> What is required:
In the records below, change every "image size" to "picture size" and leave everything else as it is.

Text and item location entries:
################

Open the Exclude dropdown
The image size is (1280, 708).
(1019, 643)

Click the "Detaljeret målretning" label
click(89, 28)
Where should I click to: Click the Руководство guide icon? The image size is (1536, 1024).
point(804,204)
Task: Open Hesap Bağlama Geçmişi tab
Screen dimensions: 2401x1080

################

> Answer to the task:
Open the Exclude dropdown
The picture size is (1280, 708).
(1019, 643)

Click the "Detaljeret målretning" label
click(89, 28)
Where should I click to: Click the Руководство guide icon? The picture size is (1536, 1024).
point(804,204)
Task: Open Hesap Bağlama Geçmişi tab
Screen dimensions: 2401x1080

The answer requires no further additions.